La prospettiva teatrale della Pizzi nasce da una frequenza continua di più
conventi, per motivi non bene precisati, sicché questa base di partenza
condiziona molto lo spessore dei dialoghi, privi della necessaria introspezione
analitica. Due personalità, apparentemente ben strutturate mentalmente, ma che
ancora risentono di pregiudizi e luoghi comuni tanto da ridimensionare
fortemente le due donne, facendo, intanto, apparire tutta la modernità
superficiale. Quasi come se non potesse esserci una religiosità decisamente
laica, capace di vivere una sua vita autonoma dalle istituzioni di fede. Una
visione troppo religiosa, quale quella contemplata dalla badessa, è messa in
contrasto con una visione troppo superficiale apparentemente moderna dell’architetto,
poco abituata a guardarsi bene dentro, per cui scambia il benessere interiore,
il riuscire a stare sempre sul pezzo, dimenticandosi della sua interiorità.
Troppo facile per la badessa metterla sulla presunta retta via ed assistere
così a quella sorta di redenzione che tutti le augurano e che le consentirà, in
uno slancio di amore per se stessa, di mandare all’aria i suoi amati progetti
professionali. E’ la morte della badessa a dare l’input scatenante
all’architetta di strappare il compromesso, riducendolo a carta straccia,
quello stesso ottenutolo prima del suo ricovero, quando ha mostrato alla
badessa- amica la sua fragilità.
La scena si presenta come una sorta di anticamera
di un convento di clausura, con tanto di ruota girevole e grate verticali a
stabilire i limiti di invalicabilità, più volte abbattuti. I canti religiosi
dei i vespri serali, si diffondono misticamente nel convento, scandendo i tempi
monacali, al contrario delle musiche pop e rock emanate dal cellulare dell’architetta
ad ogni chiamata esterna, stanno ad indicare tutta la lontananza esistente tra
le due realtà. Tra battute facete e comportamenti non sempre riguardosi nei
confronti del contesto, da parte della nevrotica e irrequieta professionista,
assistiamo ai vari tentativi della stessa di abbindolare, senza mai riuscirci
peraltro, la serena benevolenza della badessa, che fino alla fine proverà ad
indicare alla sua interlocutrice un più salutare lavorio sulla propria serenità
mentale. Risultato? La professionista vedrà realizzato il suo obiettivo di una
firma della badessa sul compromesso e la badessa può morire tranquilla perché l’architetta
ha seguito alla lettera i suoi suggerimenti, avvicinandosi alla fede e
acquisendo alla fine il coraggio di dire basta alle vessazione che i tempi
moderni scaricano su di lei, strappando il compromesso firmato nel momento
stesso che il suo capo è insensibile alla notizia del triste evento.
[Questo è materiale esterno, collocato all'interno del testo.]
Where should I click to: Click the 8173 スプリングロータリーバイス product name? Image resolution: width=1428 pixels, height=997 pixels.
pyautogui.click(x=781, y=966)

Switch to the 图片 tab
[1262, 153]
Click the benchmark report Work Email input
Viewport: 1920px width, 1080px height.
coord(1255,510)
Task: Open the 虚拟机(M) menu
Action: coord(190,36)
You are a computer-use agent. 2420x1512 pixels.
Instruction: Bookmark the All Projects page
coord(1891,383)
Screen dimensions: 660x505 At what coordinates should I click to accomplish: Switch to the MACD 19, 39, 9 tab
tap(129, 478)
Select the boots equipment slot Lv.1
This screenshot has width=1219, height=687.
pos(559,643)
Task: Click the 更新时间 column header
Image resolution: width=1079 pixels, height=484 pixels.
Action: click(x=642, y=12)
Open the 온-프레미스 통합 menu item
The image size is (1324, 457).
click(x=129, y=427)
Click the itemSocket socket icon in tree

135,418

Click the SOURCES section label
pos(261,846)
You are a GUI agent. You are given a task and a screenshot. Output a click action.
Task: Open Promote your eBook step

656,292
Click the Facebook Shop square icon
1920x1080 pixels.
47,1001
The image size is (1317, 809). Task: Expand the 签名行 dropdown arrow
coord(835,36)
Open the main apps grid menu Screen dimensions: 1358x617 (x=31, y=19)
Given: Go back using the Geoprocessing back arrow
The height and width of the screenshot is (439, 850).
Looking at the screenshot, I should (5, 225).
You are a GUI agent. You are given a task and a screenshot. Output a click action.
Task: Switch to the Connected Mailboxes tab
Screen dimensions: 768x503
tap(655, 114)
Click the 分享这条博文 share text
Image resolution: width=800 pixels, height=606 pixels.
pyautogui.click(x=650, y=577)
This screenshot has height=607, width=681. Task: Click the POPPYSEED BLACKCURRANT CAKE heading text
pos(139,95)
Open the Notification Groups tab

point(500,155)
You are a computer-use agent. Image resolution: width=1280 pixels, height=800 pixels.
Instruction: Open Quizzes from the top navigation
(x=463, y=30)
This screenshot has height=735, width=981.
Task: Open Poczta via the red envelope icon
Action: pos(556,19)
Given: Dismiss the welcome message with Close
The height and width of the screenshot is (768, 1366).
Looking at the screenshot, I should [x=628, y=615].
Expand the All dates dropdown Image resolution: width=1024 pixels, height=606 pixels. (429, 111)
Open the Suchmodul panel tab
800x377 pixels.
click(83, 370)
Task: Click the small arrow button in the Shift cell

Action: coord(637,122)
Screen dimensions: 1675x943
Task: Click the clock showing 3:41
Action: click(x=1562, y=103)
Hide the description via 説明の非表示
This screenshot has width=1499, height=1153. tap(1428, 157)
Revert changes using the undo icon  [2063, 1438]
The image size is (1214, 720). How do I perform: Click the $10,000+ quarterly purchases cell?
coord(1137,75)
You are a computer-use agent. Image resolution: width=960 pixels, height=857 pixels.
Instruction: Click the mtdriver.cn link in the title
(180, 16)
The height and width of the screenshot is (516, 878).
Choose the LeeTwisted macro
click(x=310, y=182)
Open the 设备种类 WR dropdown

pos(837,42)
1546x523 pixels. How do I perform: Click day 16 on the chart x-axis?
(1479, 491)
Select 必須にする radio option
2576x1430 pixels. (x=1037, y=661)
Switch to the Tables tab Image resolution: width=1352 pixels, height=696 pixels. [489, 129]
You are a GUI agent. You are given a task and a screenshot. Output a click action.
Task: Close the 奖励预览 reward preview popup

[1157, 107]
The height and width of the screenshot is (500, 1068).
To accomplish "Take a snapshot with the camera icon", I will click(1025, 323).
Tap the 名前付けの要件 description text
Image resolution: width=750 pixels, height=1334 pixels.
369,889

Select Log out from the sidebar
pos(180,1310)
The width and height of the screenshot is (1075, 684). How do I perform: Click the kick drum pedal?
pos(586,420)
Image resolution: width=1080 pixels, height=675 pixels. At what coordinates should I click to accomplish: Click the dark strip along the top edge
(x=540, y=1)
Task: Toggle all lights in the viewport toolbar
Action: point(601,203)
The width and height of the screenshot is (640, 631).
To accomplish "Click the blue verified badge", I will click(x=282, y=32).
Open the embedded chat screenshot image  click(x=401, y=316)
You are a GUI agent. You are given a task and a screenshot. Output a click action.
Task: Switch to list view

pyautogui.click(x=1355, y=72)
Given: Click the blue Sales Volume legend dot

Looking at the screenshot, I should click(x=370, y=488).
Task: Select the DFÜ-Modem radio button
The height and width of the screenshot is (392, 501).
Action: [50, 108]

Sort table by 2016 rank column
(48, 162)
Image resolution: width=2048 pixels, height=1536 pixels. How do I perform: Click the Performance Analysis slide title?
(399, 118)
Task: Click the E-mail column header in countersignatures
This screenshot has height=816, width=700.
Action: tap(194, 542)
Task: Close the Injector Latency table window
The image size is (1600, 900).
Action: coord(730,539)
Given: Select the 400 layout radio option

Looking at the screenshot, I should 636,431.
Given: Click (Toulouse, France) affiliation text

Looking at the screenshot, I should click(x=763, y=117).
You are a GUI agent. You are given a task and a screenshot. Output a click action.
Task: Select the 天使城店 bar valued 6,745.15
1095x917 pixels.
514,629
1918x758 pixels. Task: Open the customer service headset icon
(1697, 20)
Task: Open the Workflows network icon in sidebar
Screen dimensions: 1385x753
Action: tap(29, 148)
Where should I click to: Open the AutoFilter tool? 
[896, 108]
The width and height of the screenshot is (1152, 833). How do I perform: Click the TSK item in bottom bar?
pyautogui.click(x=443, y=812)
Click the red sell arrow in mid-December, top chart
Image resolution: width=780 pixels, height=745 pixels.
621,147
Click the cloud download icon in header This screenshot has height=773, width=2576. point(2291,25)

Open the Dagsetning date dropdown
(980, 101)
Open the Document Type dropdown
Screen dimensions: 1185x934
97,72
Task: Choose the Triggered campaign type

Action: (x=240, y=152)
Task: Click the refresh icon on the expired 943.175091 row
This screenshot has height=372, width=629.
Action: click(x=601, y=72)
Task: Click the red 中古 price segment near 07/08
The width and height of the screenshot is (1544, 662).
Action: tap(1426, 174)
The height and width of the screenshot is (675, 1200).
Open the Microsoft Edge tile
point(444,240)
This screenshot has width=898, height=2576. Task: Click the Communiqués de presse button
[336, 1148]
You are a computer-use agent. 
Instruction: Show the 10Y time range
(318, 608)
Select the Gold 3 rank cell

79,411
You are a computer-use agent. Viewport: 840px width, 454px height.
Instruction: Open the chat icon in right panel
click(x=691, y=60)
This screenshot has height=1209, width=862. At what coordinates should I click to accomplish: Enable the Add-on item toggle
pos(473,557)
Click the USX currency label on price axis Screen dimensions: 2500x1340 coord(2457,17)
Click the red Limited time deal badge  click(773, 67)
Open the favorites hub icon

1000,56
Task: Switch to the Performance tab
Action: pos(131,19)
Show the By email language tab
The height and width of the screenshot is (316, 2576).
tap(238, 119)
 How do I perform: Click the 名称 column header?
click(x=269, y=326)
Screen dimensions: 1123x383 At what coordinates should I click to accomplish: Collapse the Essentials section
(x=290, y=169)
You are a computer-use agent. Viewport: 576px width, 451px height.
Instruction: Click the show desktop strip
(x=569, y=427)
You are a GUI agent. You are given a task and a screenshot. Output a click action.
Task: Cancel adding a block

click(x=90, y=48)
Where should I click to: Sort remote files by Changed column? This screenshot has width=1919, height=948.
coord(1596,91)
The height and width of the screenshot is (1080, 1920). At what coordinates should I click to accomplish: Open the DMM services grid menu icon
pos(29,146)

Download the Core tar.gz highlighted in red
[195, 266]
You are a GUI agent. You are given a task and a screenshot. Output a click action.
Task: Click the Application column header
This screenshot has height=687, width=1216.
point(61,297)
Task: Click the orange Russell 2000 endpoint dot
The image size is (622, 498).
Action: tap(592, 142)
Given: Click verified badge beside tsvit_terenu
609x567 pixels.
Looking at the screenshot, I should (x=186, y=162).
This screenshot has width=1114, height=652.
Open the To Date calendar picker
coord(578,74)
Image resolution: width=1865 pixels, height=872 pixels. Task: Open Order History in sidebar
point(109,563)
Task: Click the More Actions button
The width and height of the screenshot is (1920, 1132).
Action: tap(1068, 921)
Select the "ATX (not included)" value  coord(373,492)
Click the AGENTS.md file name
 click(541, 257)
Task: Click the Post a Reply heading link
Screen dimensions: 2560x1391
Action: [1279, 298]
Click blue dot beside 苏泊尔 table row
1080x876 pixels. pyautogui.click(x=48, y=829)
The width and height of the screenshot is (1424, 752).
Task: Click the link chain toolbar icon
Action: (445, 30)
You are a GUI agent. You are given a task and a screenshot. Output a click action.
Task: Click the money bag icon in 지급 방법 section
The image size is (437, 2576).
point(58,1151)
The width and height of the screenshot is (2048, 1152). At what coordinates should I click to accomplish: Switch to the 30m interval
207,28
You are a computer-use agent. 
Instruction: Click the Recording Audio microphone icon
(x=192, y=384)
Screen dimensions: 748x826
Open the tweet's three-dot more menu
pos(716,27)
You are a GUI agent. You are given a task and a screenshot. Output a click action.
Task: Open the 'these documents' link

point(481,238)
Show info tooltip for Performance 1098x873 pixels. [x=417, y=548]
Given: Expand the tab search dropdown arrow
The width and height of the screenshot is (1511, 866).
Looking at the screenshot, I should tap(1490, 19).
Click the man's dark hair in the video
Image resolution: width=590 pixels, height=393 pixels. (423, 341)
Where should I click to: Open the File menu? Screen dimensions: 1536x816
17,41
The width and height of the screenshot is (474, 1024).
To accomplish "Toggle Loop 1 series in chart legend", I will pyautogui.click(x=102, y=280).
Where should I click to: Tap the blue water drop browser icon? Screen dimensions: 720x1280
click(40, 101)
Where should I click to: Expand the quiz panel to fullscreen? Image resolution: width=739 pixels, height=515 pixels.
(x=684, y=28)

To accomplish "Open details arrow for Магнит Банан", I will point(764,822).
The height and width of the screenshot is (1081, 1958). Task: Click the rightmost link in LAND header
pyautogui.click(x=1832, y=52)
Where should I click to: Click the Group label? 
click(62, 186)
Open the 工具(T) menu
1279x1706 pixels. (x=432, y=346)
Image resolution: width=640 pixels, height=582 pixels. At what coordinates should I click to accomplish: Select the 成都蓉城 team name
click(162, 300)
Splendide le principali protagoniste
per aver interpretato due personaggi creati su misura per loro (badessa ed
architetto), senza, però, trascurare la personalità sicura e forte della
postulante: Anna Cofano, Angela De
Bellis, Vanessa Camponio. Autorevole e senza sbavature la regia di Aldo L’Imperio e adatte le musiche.